Le Web tient une place de plus en plus centrale dans le dispositif cross-canal des assureurs. S'exprimant sur le sujet lors du forum de Benchmark Group, Nicolas Mortel (News Assurances Pro) a expliqué avoir étudié les modèles économiques à trois ans des activités Internet des assureurs. Son constat est sévère : "On ne prévoit pas qu'il soit possible d'atteindre la rentabilité dans le secteur de la vente en ligne d'assurance auto. La vente sur Internet est un investissement à perte pour les assureurs." Ceci même en excluant les investissements publicitaires, normaux pour installer une marque.

Chez MMA, Thierry Crahes explique ne pas opposer un canal à l'autre, car les souscriptions full-Web sont trop marginales. "Nous regardons la transformation globale et optimisons toute la chaîne de transformation. Avec cette approche, le retour sur investissement est très correct." Il s'agit alors surtout de bien équilibrer les investissements sur chaque canal.

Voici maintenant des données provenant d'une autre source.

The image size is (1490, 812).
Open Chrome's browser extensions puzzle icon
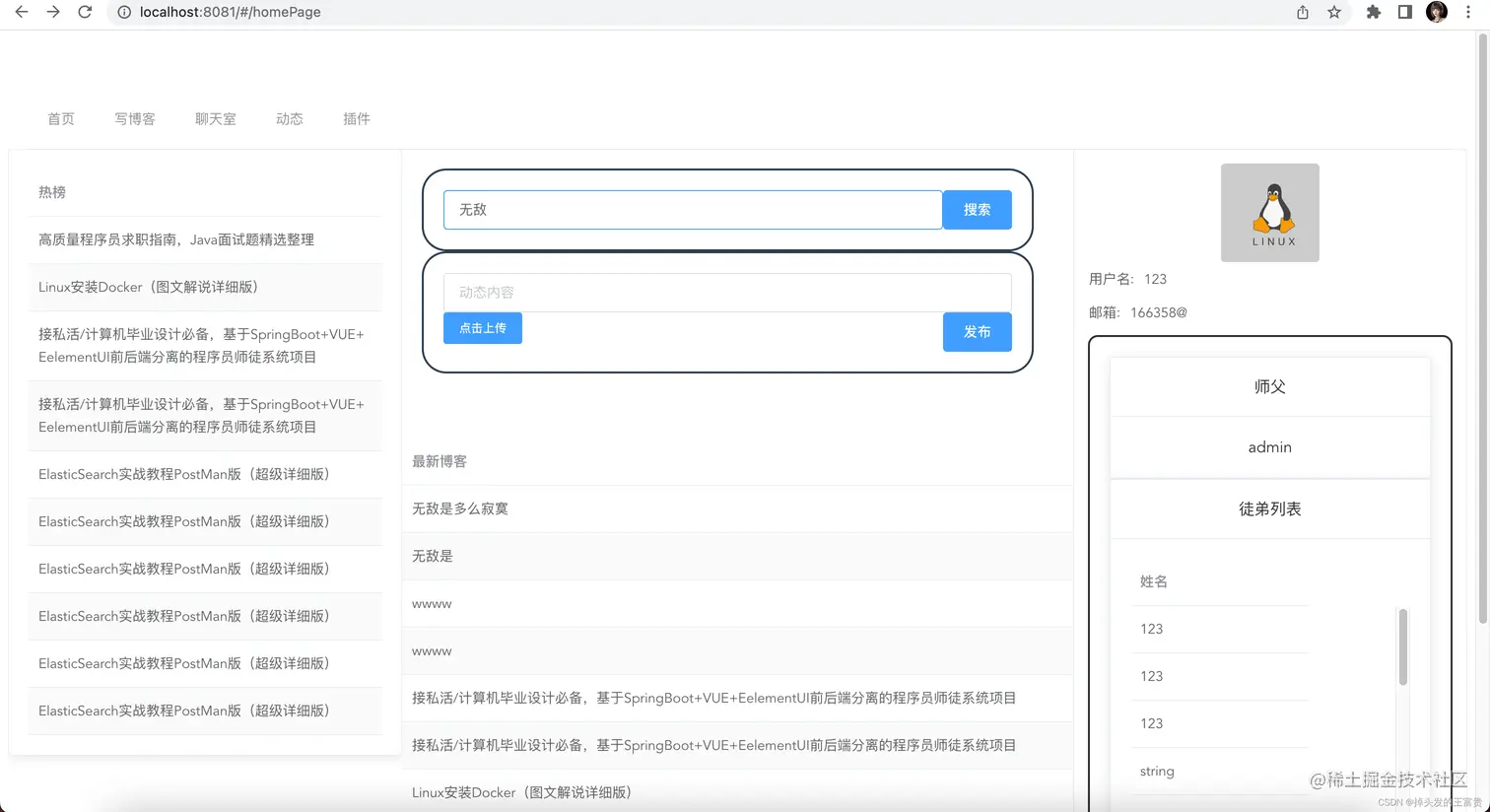pos(1374,12)
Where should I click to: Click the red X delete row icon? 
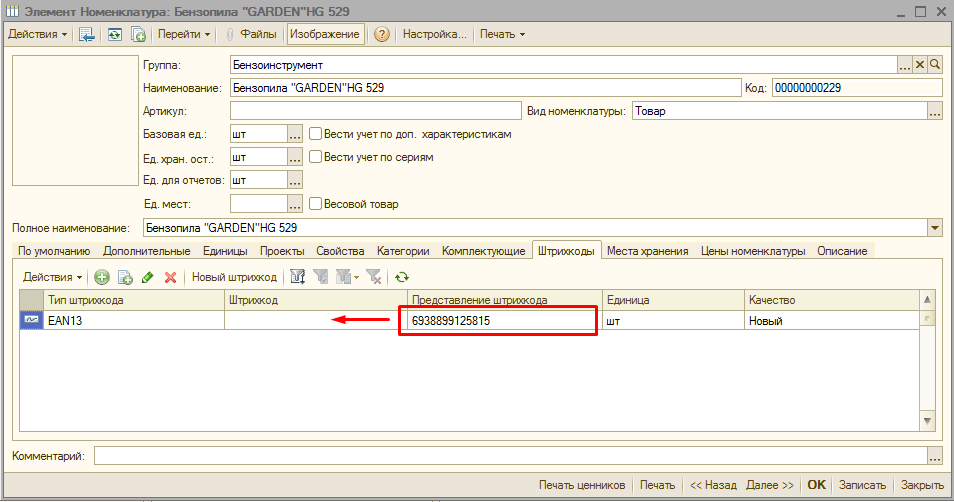170,277
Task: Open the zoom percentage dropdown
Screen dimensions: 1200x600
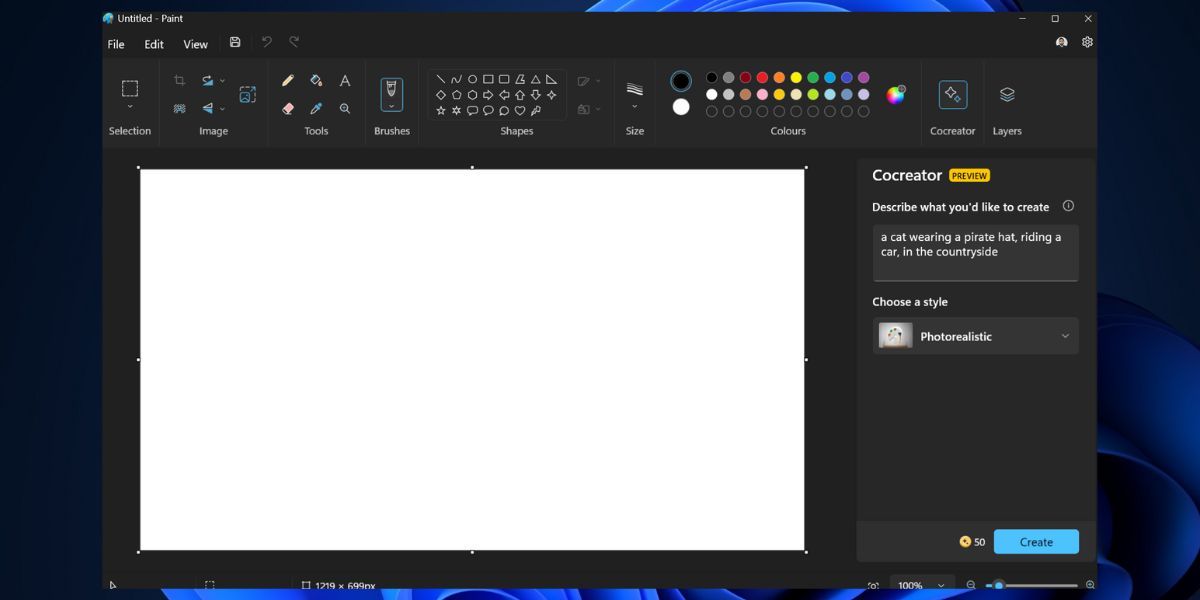Action: [x=921, y=585]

Diane Larramendy, directrice marketing du comparateur LeLynx, propriété du britannique Confused.com, explique que le taux de transformation varie selon les assureurs entre 8 et 20 % en France, soit un taux inférieur à nos voisins européens. "Il s'agit du principal challenge pour les comparateurs comme pour les assureurs, qui doivent accompagner le consommateur davantage." LeLynx a d'ailleurs créé un site plus didactique et ouvert une hotline pour accompagner les internautes.

Le fondateur d'Assurland Stanislas Di Vittorio souligne pour sa part que les trois quarts des internautes comparant les assurances sur son site ne choisissent pas le prix le moins cher qui leur est proposé, mais opèrent un arbitrage entre le prix et la marque. "Beaucoup d'internautes conservent une réticence par rapport aux marques peu connues."


Sur la question des freins au développement des souscriptions en ligne qui proviendraient des réseaux d'agences, Nicolas Mortel évoque "un problème de fond politique" : les agences peuvent penser qu'elles vont perdre des clients au profit du site. En outre, les compagnies d'assurance seraient dans une situation de cumul de coûts, notamment d'acquisition de clients, entre les agents et le Web. "Enfin, les réseaux d'agents généraux ne sont pas structurés et dimensionnés pour traiter les devis Internet qui arrivent en agence". Le spécialiste précise que jusqu'à 50 % des devis Internet peuvent ne pas être traités par une agence.

Chez MMA, Thierry Crahes rétorque ne pas vouloir attendre que son réseau soit en ordre de marche pour investir sur le search et convaincre des clients sur Internet. "Sinon, c'est laisser la place à la Banque Postale !" Pour lui, le problème n'est pas la taille des agences, mais leur organisation. "Nous travaillons par exemple à mettre en place des mécanismes en cas de débordement, lorsque les agences ne peuvent plus traiter les devis Web."

Alexandre Morillon explique pour sa part que la Banque Postale étant un nouvel entrant, elle est confrontée à moins de barrières organisationnelles. En matière d'assurances, la Banque Postale s'est fixée pour objectifs d'une part la cohérence des offres selon les canaux, d'autre part la continuité de l'information à toutes les étapes et sur tous les canaux via une base de données partagée. Il ajoute privilégier les médias internes au groupe pour communiquer : "Nous avons essayé la communication externe, mais les résultats surperforment le marché lorsque nous nous adressons à nos propres clients. Nous privilégions donc la communication sur notre banque en ligne et sur notre réseau traditionnel." Son activité assurances, démarrée il y a trois mois, a déjà rapporté 10 000 nouveaux contrats, dont un tiers sont attribués à Internet.